這位美國大學的戰略學教授認為,北京與華盛頓在新科技領域的競賽正在讓雙方都滋生一種危險的幻覺,可能將兩大強國推向戰爭。
修昔底德陷阱
在西元前431年至西元前404年之間發生的一場重大衝突–伯羅奔尼撒(Péloponnèse)戰爭,撕裂了希臘世界。希臘歷史學家修昔底德(Thucydide)在談及伯羅奔尼撒(Péloponnèse)戰爭時曾這樣寫道,“雅典的崛起及其讓斯巴達產生的恐懼,使戰爭不可避免。”
兩千多年後,哈佛大學學者格雷厄姆·艾利森(Graham Allison)沿用這一解讀,提出了「修昔底德陷阱」這個概念,並將其應用於21世紀。他認為,中國的崛起所引發的恐懼,可能會像西元前5世紀的雅典與斯巴達一樣,推動華盛頓與北京走向戰爭。
都認為自己可以迅速戰勝對手
對於位於華盛頓的美國大學(American University)戰略與國際關係教授約書亞·羅夫納(Joshua Rovner)來說,中美之間爆發公開衝突的風險,並不主要源於“修昔底德陷阱”,而在於雙方都有一種共同的幻覺:都認為自己可以迅速戰勝對手。
約書亞‧羅夫納告訴法國《快報》說:希臘歷史學家修昔底德其實也提出了另一個同樣重要的問題:這就是,為什麼一場雙方都認為會很快結束的衝突,最終卻會拖延很多年而停不下來?自古以來,許多戰爭的持續時間都比最初預期的要更長。最近的例子是烏克蘭戰爭,一些評論者曾預測烏克蘭戰爭會迅速結束,但如今卻已經進入了第五年。
原因在於有兩種因素交織在一起:一個是戰前的樂觀主義,這使交戰雙方都高估自身迅速取得勝利的能力;另一個因素是交戰雙方都存在一種希望,即不需要真正把對手的力量給耗盡,也能取得軍事勝利。
以伯羅奔尼撒戰爭為例,雅典是海上霸主,而斯巴達是陸上的強權。雙方都認為可以在不進入對方優勢領域的情況下擊敗對手。雅典希望透過對伯羅奔尼撒沿海發動攻擊,從而引發反斯巴達的起義而取勝;而斯巴達則試圖說服波斯參戰,利用其龐大的海軍對抗雅典。
不出所料,這兩種戰略都失敗了,雙方陷入僵局:雙方都是既無法贏得戰爭,也無法承認失敗。可是,由於雙方都已經投入了龐大的資源,它們都拒絕退出。這種惡性循環使戰爭持續了近三十年。
華盛頓美國大學(American University)戰略與國際關係教授約書亞‧羅夫納(Joshua Rovner)認為,今天的中美關係也處於類似的情況。今天的中國和美國與兩千多年前的雅典和斯巴達有許多相似之處。美國在東亞佔據海上優勢,不願在中國的領土上發動陸戰;而作為區域主要陸權國家的中國,則希望避免在東亞爆發大規模海戰。

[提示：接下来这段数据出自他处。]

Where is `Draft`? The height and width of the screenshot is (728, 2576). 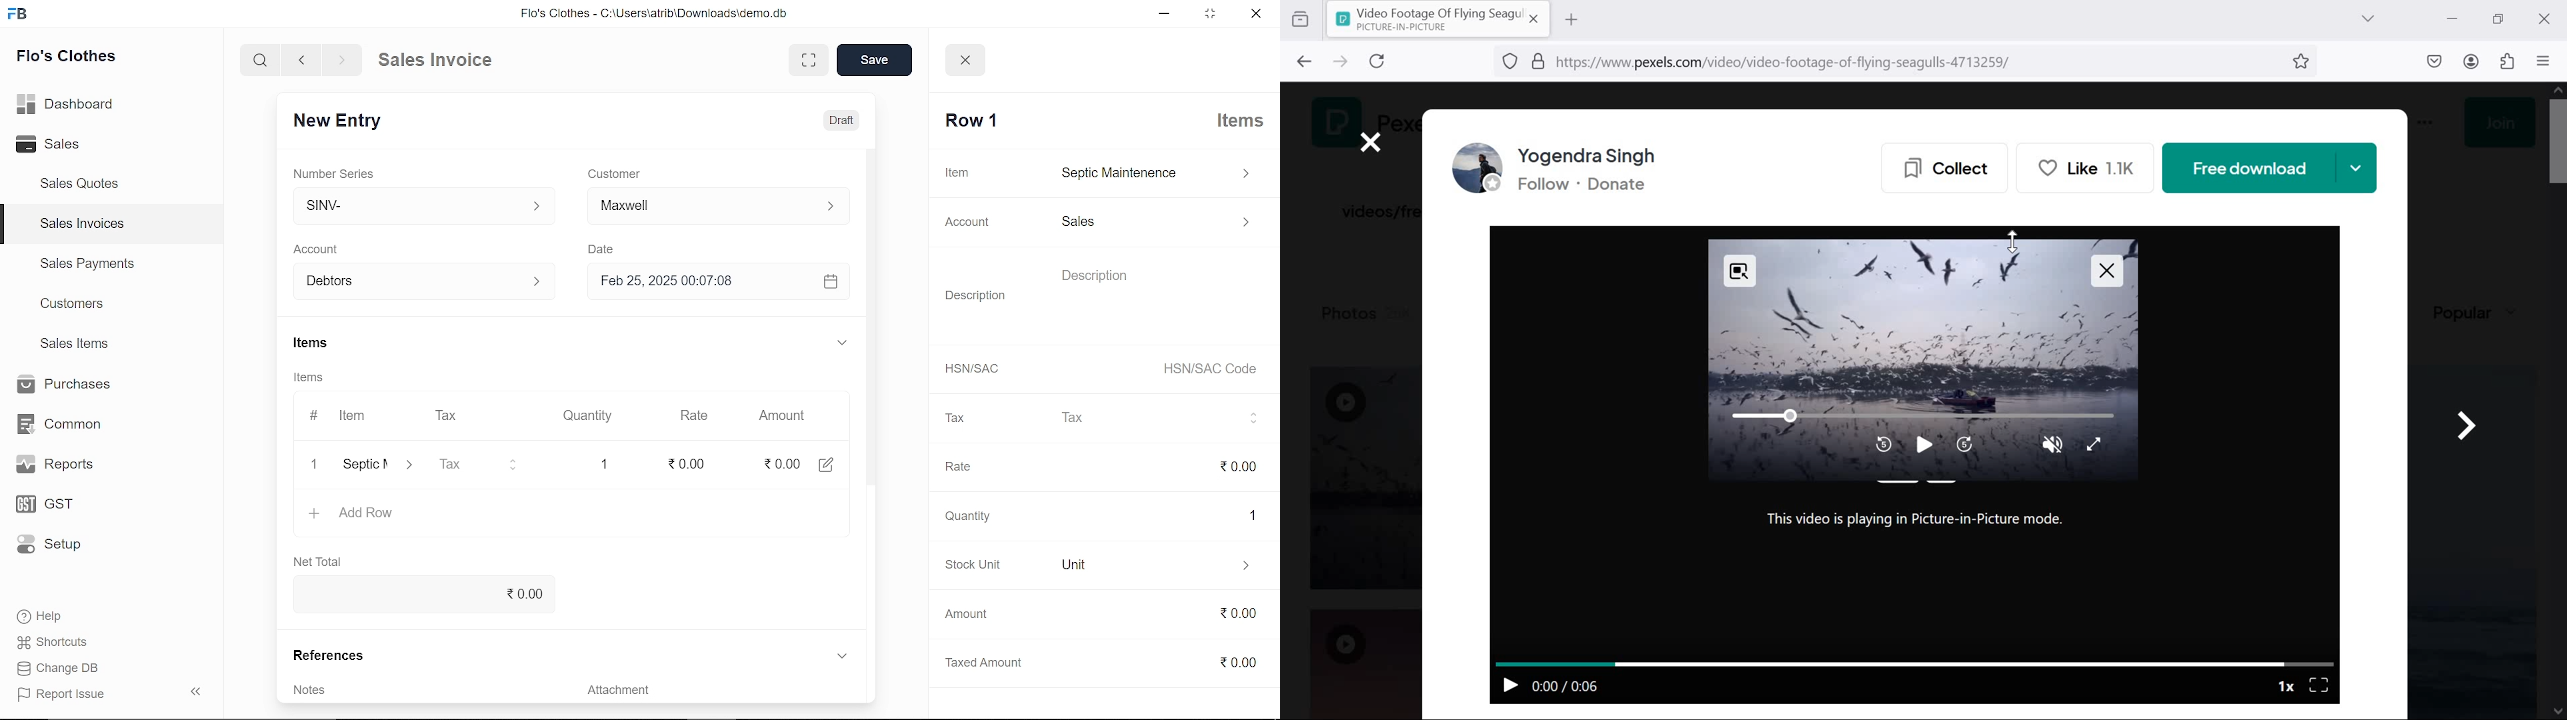 Draft is located at coordinates (843, 118).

中美兩國都大力投資能夠幫助它們繞過對方優勢領域的技術。美國試圖透過破壞情報與通訊能力來削弱中國的防禦體系;中國則發展精準的遠程飛彈和網路攻擊能力,以期迅速打擊美國,從而阻止美國動用強大的海軍力量。
換句話說,中國的想法是在戰爭一開始就對美國造成沉重打擊,以期起到威懾作用。
革命性技術的出現,會同時激發希望與恐懼
然而,科技會助長大國的傲慢,從而加速走向戰爭。
約書亞·羅夫納表示,每當一項革命性技術出現,都會同時激發希望與恐懼:掌握革命性的新技術,意味著可能在下一場戰爭中取得決定性勝利,但對手也可能做到這一點,一旦落後於對手就有可能被擊敗。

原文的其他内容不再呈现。